Thursday, April 30, 2026

A Light Introduction to Stochastic Programming


In my first TDS put up, I wrote about easy methods to translate a real-world drawback into an integer linear program. In my second, I wrote about easy methods to make that program strong in opposition to uncertainty. Each have been variations on the identical thought: take a fuzzy real-world query, squeeze it into an LP, and let a solver do the remaining.

There’s a second in each optimizer’s life, although, when the LP begins to really feel a bit too neat. Demand is a quantity. Journey time is a quantity. Wind velocity is a quantity. The mannequin accepts the enter, returns an optimum answer, and goes on its approach. The fact these numbers have been supposed to explain (messy, jittery, and sometimes stunning) doesn’t actually present up anyplace.

Stochastic programming is the sphere that takes that discomfort severely. As a substitute of pretending the information is actual, it builds the uncertainty immediately into the mannequin. The worth you pay is a little more notation; the payoff is choices that maintain up when the world doesn’t cooperate.

This put up is a mild tour of the fundamentals.
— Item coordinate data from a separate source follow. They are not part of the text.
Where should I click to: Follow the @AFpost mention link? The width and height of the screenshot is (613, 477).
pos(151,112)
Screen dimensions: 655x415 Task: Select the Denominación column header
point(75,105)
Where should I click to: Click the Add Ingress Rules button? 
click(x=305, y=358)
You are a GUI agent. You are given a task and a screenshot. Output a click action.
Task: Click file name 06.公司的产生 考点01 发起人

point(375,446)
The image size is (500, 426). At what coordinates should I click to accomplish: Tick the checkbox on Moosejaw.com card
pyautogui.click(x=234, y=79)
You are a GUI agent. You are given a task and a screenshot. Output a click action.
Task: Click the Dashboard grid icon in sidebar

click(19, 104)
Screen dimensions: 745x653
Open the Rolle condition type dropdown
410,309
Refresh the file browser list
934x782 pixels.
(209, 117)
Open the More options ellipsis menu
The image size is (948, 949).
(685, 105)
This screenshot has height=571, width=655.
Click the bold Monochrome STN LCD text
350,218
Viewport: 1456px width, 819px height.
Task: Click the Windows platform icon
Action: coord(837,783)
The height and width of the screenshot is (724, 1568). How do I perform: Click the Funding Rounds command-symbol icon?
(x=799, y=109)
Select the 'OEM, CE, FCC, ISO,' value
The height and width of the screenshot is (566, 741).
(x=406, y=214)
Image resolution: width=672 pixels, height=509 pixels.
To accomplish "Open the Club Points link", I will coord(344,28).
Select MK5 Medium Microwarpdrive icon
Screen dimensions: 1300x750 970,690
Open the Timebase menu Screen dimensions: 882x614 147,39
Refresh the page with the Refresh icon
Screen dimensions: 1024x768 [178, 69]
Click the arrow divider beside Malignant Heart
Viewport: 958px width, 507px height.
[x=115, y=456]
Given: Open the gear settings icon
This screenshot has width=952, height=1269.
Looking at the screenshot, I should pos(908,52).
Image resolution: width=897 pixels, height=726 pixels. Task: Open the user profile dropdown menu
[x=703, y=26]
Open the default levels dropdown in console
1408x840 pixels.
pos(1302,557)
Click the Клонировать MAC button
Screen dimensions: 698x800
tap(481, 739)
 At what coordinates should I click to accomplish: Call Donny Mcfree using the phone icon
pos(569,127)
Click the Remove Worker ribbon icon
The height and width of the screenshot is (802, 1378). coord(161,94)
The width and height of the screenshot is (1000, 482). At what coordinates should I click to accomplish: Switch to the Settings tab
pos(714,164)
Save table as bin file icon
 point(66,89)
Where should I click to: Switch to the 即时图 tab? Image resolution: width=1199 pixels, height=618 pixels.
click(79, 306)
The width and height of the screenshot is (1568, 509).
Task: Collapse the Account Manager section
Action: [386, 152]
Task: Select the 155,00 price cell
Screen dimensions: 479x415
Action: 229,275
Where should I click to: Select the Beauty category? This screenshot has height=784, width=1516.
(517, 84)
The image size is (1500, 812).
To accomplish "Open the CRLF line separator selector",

We’ll see why the apparent method doesn’t work, stroll via the 4 customary methods to deal with uncertainty in a linear program, and end with a fast sanity test on whether or not any of that is well worth the effort. There’s some math, nevertheless it’s the identical math you already know from LP, with one additional image connected.

Start line: a style firm with a foul crystal ball

To make this concrete, we’ll use the operating instance from dr. Ruben van Beesten’s lectures (extra on that within the credit beneath). It goes like this.

You run a style firm that sells winter clothes in Germany. Manufacturing occurs in Bangladesh, which is reasonable however gradual: the products take a number of weeks to reach. So within the fall, you must resolve how a lot to supply for the upcoming winter season.

Two methods this could go flawed: produce too little, and also you lose gross sales; produce an excessive amount of, and also you’re caught with inventory you’ll be able to’t promote. The entire query is how a lot to supply now, and the reply is dependent upon one thing you don’t truly know but: winter demand.

If you happen to ignored the uncertainty for a second and pretended demand was a hard and fast quantity, you can write down a vanilla LP:

Right here x is how a lot you produce, c is the unit manufacturing value, h is demand, and T is simply the identification matrix (one unit produced satisfies one unit of demand). The constraint says: produce not less than as a lot as is demanded.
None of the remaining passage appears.